Would you write out, word for word, each line of the records below from the top through the one holding "The image size is (997, 692)."?
»»
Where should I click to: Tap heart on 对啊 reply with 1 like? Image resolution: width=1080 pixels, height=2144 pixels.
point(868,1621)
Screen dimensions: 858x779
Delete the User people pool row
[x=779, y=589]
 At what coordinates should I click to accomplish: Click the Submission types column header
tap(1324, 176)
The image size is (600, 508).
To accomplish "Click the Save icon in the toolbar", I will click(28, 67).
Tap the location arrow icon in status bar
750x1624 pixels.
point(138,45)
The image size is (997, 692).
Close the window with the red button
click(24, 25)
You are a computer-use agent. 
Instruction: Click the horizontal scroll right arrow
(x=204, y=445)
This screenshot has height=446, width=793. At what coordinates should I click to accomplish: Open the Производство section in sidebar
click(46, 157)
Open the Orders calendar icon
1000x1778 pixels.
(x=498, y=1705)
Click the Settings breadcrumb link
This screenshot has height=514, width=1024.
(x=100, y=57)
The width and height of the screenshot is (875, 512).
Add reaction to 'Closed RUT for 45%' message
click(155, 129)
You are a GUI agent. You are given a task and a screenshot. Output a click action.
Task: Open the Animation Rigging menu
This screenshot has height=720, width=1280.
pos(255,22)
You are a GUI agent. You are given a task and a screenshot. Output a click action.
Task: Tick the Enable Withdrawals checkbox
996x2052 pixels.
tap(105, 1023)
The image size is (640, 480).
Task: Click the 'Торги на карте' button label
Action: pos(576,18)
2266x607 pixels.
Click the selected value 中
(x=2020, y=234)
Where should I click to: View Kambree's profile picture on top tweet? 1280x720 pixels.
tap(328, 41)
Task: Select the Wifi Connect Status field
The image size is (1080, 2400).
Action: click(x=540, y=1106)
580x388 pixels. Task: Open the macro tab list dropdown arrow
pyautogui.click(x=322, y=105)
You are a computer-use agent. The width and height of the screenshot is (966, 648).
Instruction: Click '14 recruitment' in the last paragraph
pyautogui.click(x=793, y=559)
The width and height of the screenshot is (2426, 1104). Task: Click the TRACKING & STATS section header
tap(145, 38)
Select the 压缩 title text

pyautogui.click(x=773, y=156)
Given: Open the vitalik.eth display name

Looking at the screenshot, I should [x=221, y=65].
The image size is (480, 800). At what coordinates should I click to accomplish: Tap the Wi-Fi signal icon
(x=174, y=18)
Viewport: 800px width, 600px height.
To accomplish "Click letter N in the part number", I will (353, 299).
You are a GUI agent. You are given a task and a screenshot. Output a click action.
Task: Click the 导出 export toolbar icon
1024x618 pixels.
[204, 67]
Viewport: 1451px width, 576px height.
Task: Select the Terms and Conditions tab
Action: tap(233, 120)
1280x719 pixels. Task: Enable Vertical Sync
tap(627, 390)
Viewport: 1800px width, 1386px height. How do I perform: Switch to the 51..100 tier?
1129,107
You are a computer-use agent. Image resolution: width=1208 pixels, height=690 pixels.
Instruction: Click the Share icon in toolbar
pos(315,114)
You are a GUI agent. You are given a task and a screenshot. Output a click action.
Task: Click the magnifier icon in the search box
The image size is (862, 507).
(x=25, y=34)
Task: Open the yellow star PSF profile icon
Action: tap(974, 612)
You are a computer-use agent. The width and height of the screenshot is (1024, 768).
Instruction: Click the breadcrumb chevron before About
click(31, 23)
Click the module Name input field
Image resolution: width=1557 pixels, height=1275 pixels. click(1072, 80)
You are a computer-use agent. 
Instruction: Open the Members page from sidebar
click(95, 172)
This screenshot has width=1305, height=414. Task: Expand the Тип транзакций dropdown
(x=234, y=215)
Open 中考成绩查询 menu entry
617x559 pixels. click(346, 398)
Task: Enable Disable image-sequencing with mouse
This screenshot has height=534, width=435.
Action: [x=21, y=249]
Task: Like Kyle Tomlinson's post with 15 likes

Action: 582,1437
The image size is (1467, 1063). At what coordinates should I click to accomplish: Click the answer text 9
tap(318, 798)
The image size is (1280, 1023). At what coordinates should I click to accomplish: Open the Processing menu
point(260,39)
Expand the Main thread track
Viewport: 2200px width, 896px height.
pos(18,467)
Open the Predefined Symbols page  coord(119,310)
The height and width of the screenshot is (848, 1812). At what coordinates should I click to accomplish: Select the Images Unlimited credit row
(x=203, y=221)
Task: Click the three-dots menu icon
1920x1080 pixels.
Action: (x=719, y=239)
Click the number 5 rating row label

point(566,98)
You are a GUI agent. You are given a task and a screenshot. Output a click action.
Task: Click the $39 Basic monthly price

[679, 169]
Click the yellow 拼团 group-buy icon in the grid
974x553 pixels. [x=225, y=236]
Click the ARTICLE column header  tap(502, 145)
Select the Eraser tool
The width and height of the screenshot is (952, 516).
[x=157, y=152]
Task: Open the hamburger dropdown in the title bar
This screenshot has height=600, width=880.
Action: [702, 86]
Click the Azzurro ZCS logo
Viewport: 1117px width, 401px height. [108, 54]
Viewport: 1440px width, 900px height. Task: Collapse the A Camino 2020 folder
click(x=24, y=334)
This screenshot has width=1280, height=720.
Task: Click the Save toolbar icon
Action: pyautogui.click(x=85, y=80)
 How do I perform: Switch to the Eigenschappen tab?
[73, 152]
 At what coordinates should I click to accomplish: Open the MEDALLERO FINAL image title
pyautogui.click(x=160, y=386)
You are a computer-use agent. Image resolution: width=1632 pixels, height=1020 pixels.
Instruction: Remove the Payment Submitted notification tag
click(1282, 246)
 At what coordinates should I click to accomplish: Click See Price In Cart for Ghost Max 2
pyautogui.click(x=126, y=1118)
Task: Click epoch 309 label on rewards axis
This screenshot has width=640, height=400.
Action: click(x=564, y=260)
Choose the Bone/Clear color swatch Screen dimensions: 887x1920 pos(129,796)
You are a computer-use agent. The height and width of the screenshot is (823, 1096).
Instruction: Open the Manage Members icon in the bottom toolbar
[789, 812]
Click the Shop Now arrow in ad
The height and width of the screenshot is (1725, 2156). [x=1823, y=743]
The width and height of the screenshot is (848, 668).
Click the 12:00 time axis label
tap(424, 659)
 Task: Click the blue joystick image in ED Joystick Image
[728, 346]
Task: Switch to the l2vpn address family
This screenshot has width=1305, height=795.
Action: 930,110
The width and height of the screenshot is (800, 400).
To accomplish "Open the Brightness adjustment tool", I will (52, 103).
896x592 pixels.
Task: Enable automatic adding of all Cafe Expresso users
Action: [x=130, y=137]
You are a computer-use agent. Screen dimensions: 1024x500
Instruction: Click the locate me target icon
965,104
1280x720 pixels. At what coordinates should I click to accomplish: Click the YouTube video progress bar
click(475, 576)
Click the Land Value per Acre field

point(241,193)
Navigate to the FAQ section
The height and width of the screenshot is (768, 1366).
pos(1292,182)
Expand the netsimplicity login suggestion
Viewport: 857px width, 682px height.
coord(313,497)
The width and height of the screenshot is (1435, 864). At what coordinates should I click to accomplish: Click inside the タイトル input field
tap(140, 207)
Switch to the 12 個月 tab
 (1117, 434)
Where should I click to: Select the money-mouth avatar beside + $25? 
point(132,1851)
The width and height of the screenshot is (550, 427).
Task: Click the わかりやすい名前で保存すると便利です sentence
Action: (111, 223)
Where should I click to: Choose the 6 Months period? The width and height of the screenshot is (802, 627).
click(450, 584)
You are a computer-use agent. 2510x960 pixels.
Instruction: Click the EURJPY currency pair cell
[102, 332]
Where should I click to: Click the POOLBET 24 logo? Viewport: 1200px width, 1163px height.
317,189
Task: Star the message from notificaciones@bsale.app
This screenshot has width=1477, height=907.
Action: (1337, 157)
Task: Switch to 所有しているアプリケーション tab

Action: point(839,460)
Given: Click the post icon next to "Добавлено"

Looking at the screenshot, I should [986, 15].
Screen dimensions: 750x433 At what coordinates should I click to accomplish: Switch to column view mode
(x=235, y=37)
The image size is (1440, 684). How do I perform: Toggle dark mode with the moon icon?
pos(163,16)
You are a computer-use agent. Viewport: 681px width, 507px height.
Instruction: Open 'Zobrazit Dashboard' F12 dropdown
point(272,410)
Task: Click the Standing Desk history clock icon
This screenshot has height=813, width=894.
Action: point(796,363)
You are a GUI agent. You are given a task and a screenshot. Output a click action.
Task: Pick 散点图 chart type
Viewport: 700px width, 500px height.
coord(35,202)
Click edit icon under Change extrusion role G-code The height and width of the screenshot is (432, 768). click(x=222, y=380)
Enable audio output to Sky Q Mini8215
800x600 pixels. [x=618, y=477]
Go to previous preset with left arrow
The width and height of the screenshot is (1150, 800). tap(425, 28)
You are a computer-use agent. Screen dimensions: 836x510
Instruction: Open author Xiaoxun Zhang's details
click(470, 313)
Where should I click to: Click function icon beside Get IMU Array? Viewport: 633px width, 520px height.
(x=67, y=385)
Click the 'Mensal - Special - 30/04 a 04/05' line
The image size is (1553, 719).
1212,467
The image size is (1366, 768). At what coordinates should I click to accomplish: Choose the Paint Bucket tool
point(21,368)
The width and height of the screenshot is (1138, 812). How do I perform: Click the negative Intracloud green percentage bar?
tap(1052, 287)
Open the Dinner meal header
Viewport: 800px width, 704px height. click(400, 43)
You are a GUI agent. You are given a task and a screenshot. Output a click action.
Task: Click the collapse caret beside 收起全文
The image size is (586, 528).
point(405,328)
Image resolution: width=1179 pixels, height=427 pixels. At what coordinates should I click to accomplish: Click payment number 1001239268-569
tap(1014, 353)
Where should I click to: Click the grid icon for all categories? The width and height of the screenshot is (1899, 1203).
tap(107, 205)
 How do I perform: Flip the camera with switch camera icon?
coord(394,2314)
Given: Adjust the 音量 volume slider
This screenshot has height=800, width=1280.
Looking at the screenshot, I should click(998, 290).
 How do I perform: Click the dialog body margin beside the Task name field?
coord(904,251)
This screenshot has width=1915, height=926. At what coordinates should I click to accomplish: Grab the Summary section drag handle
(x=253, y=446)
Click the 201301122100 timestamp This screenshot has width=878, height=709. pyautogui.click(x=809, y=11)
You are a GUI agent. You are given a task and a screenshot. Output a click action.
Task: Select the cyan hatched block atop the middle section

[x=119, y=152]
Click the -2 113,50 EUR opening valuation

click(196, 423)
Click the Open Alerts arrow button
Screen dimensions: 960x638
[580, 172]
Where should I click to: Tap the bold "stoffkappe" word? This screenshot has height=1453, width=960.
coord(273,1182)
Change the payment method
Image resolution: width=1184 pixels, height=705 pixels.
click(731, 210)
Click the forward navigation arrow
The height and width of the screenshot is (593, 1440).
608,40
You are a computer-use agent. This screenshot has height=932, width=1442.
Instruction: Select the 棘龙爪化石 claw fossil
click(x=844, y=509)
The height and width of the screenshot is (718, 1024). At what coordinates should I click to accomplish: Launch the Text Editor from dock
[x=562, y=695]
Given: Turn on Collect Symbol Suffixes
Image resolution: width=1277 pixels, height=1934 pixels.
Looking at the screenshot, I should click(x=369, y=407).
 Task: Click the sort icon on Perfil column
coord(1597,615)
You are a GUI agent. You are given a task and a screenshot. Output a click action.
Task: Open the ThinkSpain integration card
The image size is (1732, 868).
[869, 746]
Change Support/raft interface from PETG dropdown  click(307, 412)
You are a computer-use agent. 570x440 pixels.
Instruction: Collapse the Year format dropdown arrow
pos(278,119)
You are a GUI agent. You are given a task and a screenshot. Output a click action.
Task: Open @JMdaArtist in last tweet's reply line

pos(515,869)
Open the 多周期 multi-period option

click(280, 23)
««
## Problem solution
Where should I click to: Tap heart on 对啊 reply with 1 like? Image resolution: width=1080 pixels, height=2144 pixels.
point(868,1621)
Screen dimensions: 858x779
Delete the User people pool row
[x=779, y=589]
 At what coordinates should I click to accomplish: Click the Submission types column header
tap(1324, 176)
The image size is (600, 508).
To accomplish "Click the Save icon in the toolbar", I will click(28, 67).
Tap the location arrow icon in status bar
750x1624 pixels.
point(138,45)
The image size is (997, 692).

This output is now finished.